A Germ-Line Tsc1 Mutation Causes Tumor Development and Embryonic Lethality That are Similar, but not Identical to, Those Caused by Tsc2 Mutation in Mice

• Published in: Proceedings of the National Academy of Sciences - PNAS Vol. 98; no. 15; pp. 8762 - 8767
• Main Authors: Kobayashi, T, Minowa, O, Sugitani, Y, Takai, S, Mitani, H, Kobayashi, E, Noda, T, Hino, O
• Format: Journal Article
• Language: English
• Published: United States National Academy of Sciences 17.07.2001; National Acad Sciences; The National Academy of Sciences
• Subjects: Alleles; Animals; Base Sequence; Biological Sciences; Cloning, Molecular; Cystadenoma - genetics; Cystadenoma - metabolism; DNA, Complementary; Embryos; Exons; Gene Targeting; Genes, Tumor Suppressor; Genetic mutation; Germ-Line Mutation; Hemangioma; Histology; Humans; Kidney Neoplasms - genetics; Kidney Neoplasms - metabolism; Kidneys; Male; Medical research; Mice; Mice, Inbred C57BL; Mice, Knockout; Mice, Mutant Strains; Molecular Sequence Data; Mutation; Proteins - genetics; Proteins - physiology; Rats; Repressor Proteins - genetics; Repressor Proteins - physiology; Rodents; Tsc1 gene; TSC2 gene; tuberous sclerosis; Tumor Suppressor Proteins; Tumors
• ISSN: 0027-8424; 1091-6490
• DOI: 10.1073/pnas.151033798

Tuberous sclerosis (TS) is characterized by the development of hamartomas in various organs and is caused by a germ-line mutation in either TSC1 or TSC2 tumor suppressor genes.
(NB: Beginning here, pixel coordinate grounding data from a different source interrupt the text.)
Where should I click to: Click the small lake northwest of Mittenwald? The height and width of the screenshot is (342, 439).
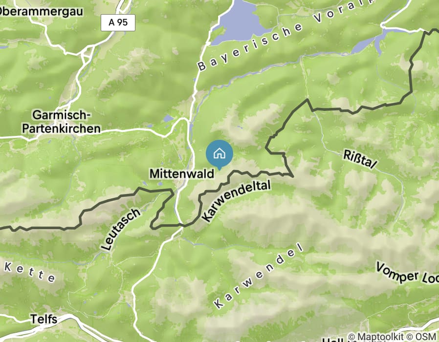point(169,119)
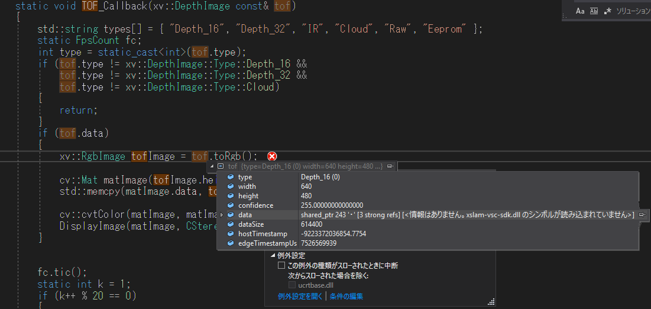Check break when exception type thrown
The width and height of the screenshot is (651, 309).
click(281, 266)
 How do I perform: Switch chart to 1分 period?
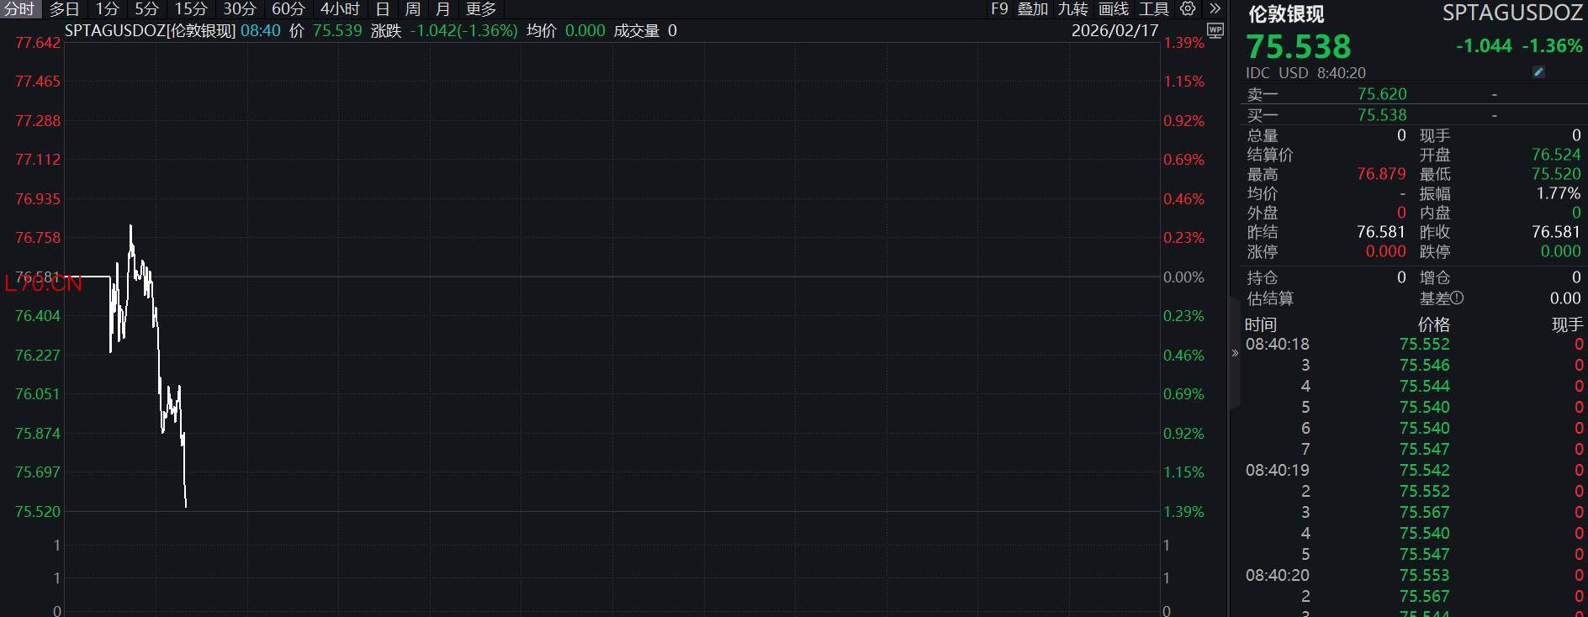pyautogui.click(x=107, y=8)
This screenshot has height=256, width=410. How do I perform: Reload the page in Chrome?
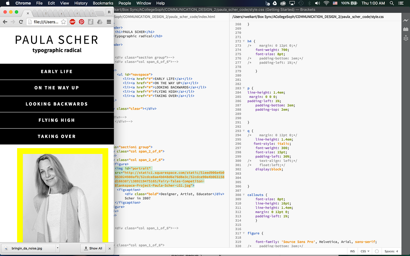(x=21, y=22)
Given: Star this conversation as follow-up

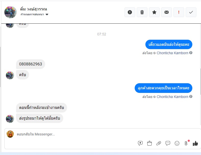Looking at the screenshot, I should pyautogui.click(x=154, y=12).
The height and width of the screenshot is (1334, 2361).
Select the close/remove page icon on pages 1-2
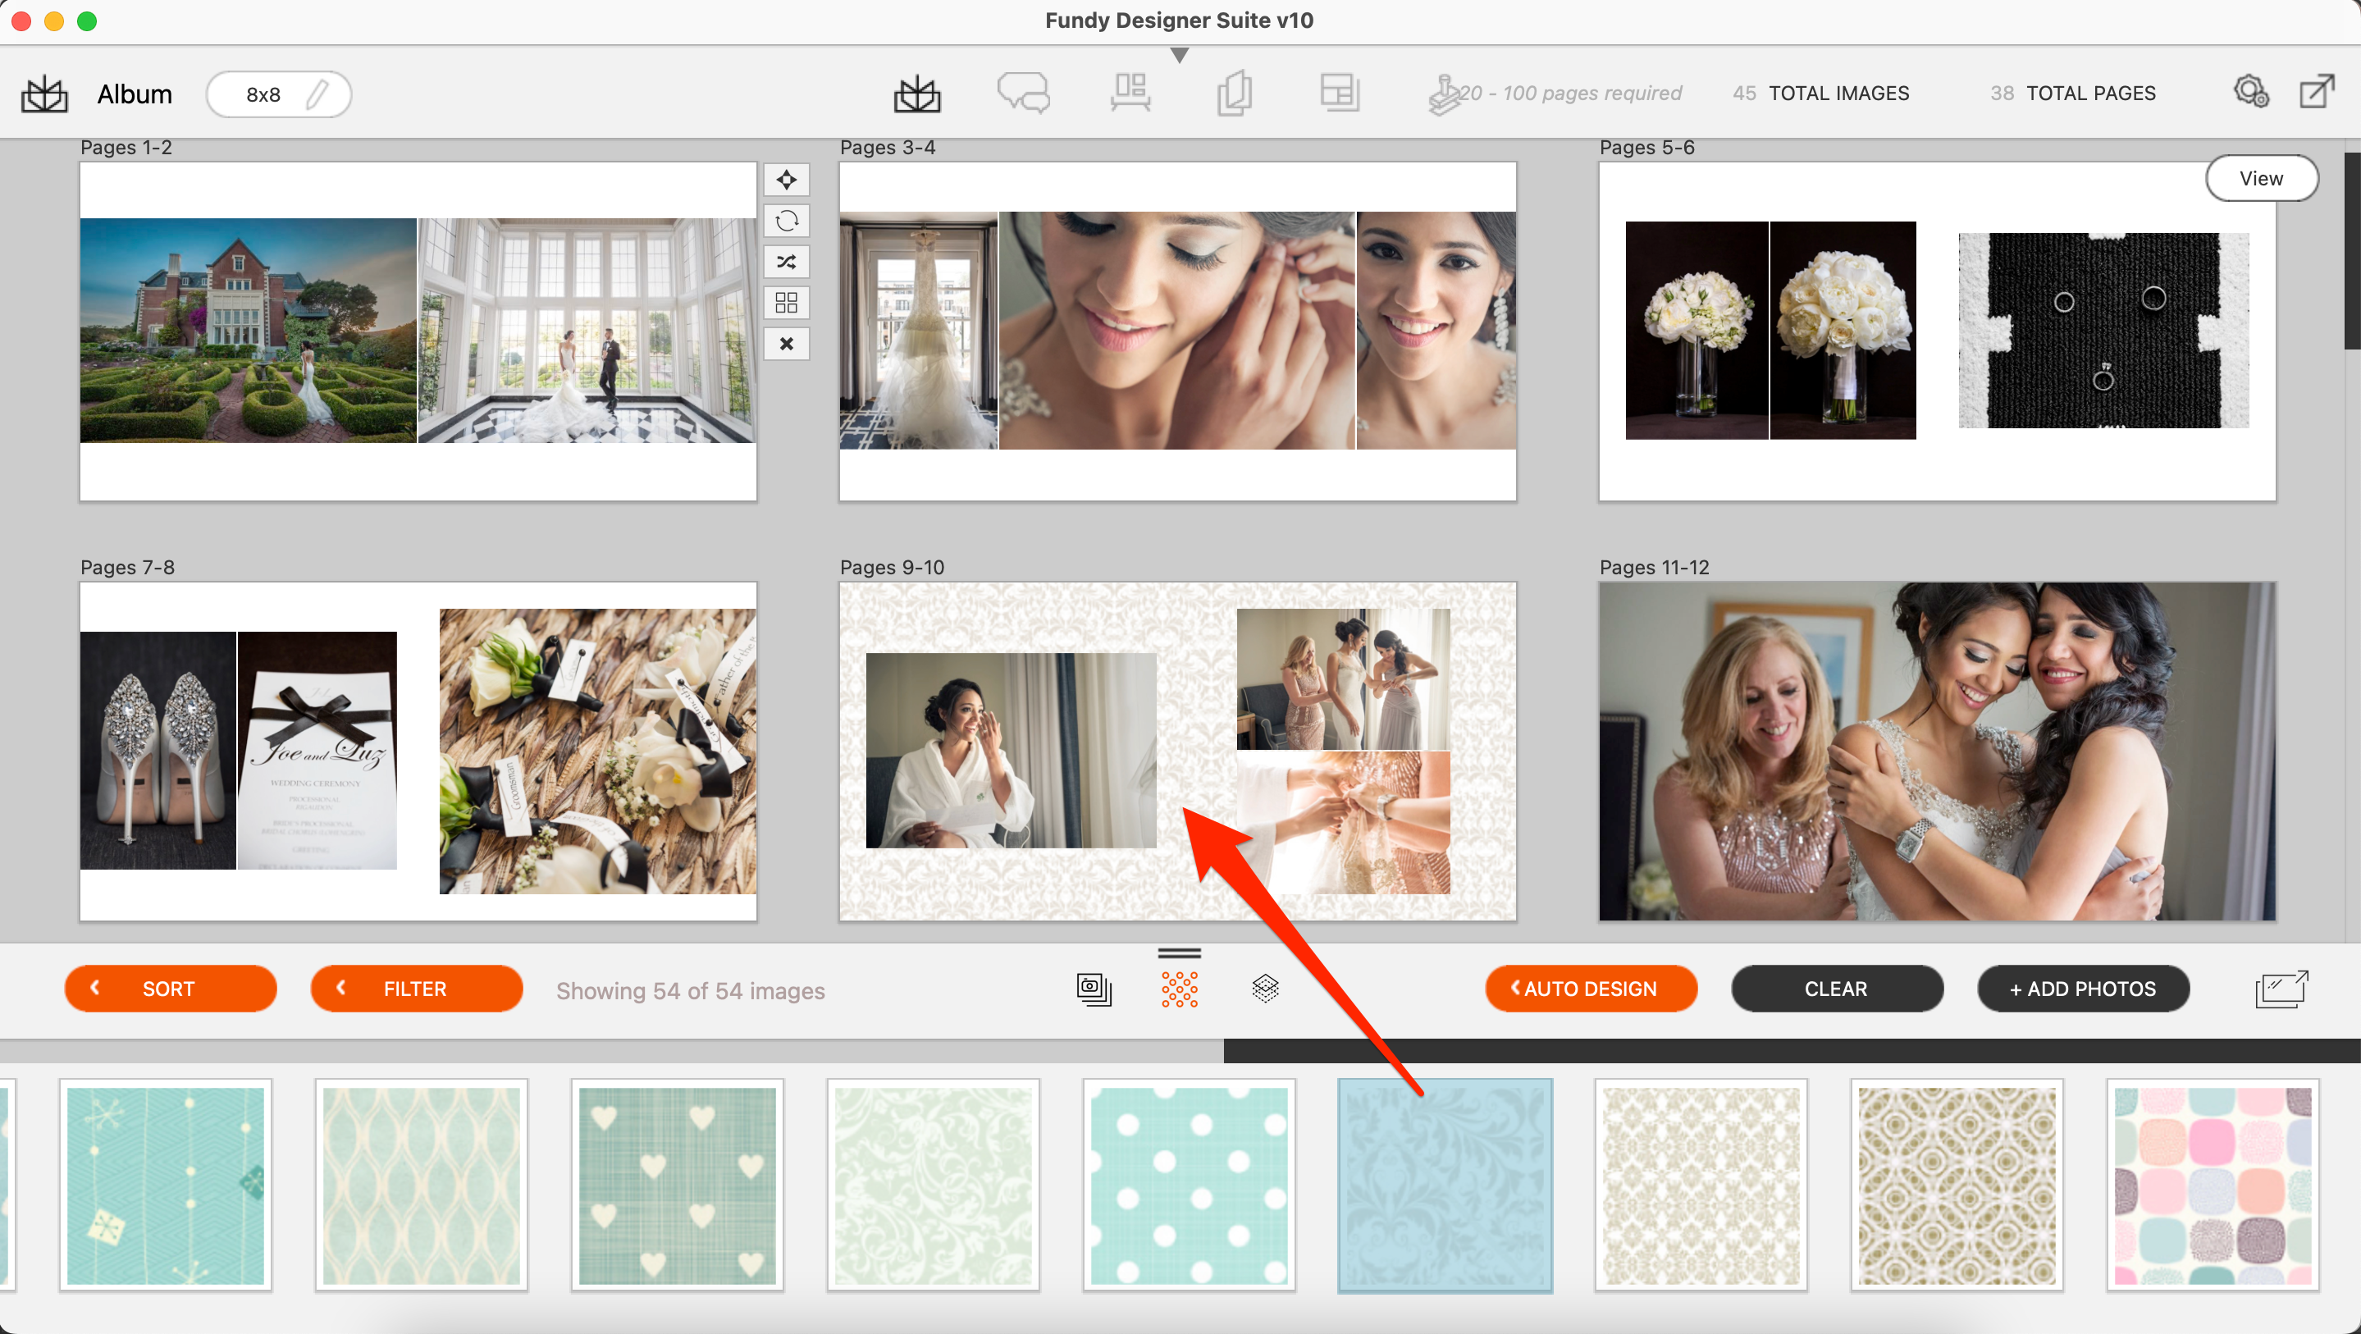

From the symptomatic resemblance among TS patients, involvement of TSC1 and TSC2 products in a common pathway has been suggested. Here, to analyze the function of the Tsc1 product, we established a line of Tsc1 (TSC1 homologue) knockout mouse by gene targeting. Heterozygous Tsc1 mutant Tsc1+/-mice developed renal and extra-renal tumors such as hepatic hemangiomas. In these tumors, loss of wild-type Tsc1 allele was observed. Homozygous Tsc1 mutants died around embryonic days 10.5-11.5, frequently associated with neural tube unclosure. As a whole, phenotypes of Tsc1 knockout mice resembled those of Tsc2 knockout mice previously reported, suggesting that the presumptive common pathway for Tsc1 and Tsc2 products may also exist in mice. Notably, however, development of renal tumors in Tsc1+/-mice was apparently slower than that in Tsc1+/-mice. The Tsc1 knockout mouse described here will be a useful model to elucidate the function of Tsc1 and Tsc2 products as well as pathogenesis of TS.